And by the way, I should really do some research on show feed but what exactly is in them? I know they contain a lot of fiber for rumen development and a moderate amount of protein but is it really healthy for them for the long term?


----------



## Burns Branch Boers

Hi there, I do understand your frustrations. 

We have boers--I walked into my first show the beginning of June. I was the ONLY one w/a hay bag in tow. As I looked around it became clear to me--really fast--that all those goats got was grain. 

We won 1st but the judge said that our buck had good muscling ability but needed to develop the muscles (aka stores of fat!-lol!) 

I did alot of thinking about how I wanted to handle the situation because my buck had access to pasture, hay, alfalfa and did get some grain 2x's a day. I knew this diet was healthier than free fed grain. 

However, the main reasons we got into goats was to breed and show good quality boers. There had to be a happy medium so that we could be successful in the show ring. I chose a food that is properly formulated to maintain the health of my bucks rumen and that can (as much as possible w/grain) guard against urinary calculi. I went w/a grain that is high protien and high fat. 

In 2 months my buck has gained almost 20lbs and is looking very much like the typical show-goat. I do still allow him pasture (we dont' have alot of trees, just pasture) and I give him sudan hay free fed. Tomorrow will be the 1st day he will go into a buck pen and he will have access to all the grain he wants and sudan hay. He will have limited pasture access. 

However, my does I still keep them as I feel the diet is best for them. I don't show them so that have pasture access all day, sudan hay free fed and get grain 2x's a day. They don't get "show goat" label but a they get a "complete meat goat" diet. 

Keep in mind mine are boers-not dairy goats. 

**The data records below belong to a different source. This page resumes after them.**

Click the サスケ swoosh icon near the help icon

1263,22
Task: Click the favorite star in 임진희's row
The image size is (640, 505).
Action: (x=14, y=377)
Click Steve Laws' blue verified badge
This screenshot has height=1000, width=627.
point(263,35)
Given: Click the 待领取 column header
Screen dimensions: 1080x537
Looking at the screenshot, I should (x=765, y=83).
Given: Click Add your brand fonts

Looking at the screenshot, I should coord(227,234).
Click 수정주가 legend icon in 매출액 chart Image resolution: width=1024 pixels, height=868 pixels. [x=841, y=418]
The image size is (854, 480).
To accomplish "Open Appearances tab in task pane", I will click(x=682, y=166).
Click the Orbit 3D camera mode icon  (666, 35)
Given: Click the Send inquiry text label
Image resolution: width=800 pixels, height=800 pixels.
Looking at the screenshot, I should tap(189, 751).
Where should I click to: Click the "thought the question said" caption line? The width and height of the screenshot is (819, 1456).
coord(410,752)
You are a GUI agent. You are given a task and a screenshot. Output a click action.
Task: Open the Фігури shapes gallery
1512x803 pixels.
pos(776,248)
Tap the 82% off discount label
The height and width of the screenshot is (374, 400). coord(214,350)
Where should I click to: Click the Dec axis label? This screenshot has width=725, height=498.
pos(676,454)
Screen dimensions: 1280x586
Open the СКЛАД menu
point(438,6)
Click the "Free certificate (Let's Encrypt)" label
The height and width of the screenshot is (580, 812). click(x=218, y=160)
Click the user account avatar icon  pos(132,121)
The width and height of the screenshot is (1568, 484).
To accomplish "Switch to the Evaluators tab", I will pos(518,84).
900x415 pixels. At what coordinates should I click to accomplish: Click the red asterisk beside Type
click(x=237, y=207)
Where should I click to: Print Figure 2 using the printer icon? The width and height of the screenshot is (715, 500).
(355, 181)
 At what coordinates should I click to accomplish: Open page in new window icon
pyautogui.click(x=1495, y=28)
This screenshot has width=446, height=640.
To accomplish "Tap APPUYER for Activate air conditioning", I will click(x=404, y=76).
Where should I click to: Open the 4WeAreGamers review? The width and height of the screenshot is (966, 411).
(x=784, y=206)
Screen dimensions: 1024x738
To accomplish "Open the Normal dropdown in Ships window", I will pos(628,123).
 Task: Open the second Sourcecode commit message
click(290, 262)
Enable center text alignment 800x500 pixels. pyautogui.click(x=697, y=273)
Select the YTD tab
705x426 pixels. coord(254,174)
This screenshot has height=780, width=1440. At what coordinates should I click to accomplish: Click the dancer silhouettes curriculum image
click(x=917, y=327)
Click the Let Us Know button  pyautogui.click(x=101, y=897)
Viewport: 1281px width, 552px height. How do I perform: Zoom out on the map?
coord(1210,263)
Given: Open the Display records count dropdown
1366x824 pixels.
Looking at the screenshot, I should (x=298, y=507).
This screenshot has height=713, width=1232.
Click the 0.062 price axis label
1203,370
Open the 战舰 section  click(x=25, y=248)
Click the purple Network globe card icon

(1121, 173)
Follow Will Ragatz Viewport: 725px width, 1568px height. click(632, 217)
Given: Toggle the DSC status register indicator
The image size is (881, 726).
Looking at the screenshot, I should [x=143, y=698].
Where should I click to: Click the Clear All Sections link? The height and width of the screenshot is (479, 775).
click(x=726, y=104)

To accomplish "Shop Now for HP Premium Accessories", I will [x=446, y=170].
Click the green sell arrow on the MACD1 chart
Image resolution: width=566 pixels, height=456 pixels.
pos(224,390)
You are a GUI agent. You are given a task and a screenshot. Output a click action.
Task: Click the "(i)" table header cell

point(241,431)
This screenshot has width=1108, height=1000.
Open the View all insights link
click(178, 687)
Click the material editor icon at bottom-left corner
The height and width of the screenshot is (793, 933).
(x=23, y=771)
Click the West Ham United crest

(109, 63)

Basically I think it boils down to----do you want to play the showing game or not??? I agree, they don't put the goats best interest first in the show ring. But we want to be competetive in the show ring--so I have decided to show my bucks but not my breeding does. That meant I had to change up the bucks diet so that they had a chance in the ring.


----------



## ruedyranch

I totally agree with having to change my feeding program to be more competitive if I want to show the boers. We just spent a small fortune on a Tarzan son to improve our herd but I just didn't realize that these show wethers were so aggressively grained and stunned that they received virtually no hay. I'm not familiar with sudan hay. We live in MN so it's pretty much timothy/alfalfa mixes here. Can you recommend protein and fat percentages? I guess I must be pretty old school. My does only get grain 1 month prior and 6 weeks post kidding and hay only in the winter. Their body condition is great, just to wedgy for the show ring!


----------



## GotmygoatMTJ

When showing, it's all about the ribbons. I know SO many boer breeders around here that feed and feed and feed them til they look all bulked up and meaty, and then you buy them, and suddenly they are only getting fed once or twice a day, not all the time, and they start loosing weight and don't look like that show quality goat that you bought and oh so desperately wanted. I've had this happen to me a few times when I was raising boers. I was feeding 18% grain with supplements out the wazoo and these does just kept loosing weight. Wormed them, everything.
Also, there are some judges that just go by the breeder, not the goat. Theres one breeder around me that has National winning goats, then they sell that goat, and it never wins again. 
Popularity is what it boils down to, how well your name is out there.

Okay, now that I'm done ranting 
One thing you don't want your goats to have is a hay belly. You want to give them hay, but definitly not an all at once thing. I keep mine out 24/7, but I don't raise boers anymore.
Feed the grain off the ground and make it to where the buck has to stand on something, and that builds his butt and back muscles as well as flexes his tummy.


----------



## GotmygoatMTJ

And I have just come to realize that you don't raise boers. *FACE PALM*.
Arrgh. Take anything I just said with a grain of salt. LOL


----------



## Burns Branch Boers

well I really like alfalfa--I think it is great for them. But...I do notice that when Titan (my buck) eats it his tummy blows up like a balloon-lol!! I will still feed alfalfa to my pregant and lactating does in the future. 

We have switched over to just the sudan hay (which is a more forage based, high fructose) type of hay. It really offers no protien just simple sugars and roughage. 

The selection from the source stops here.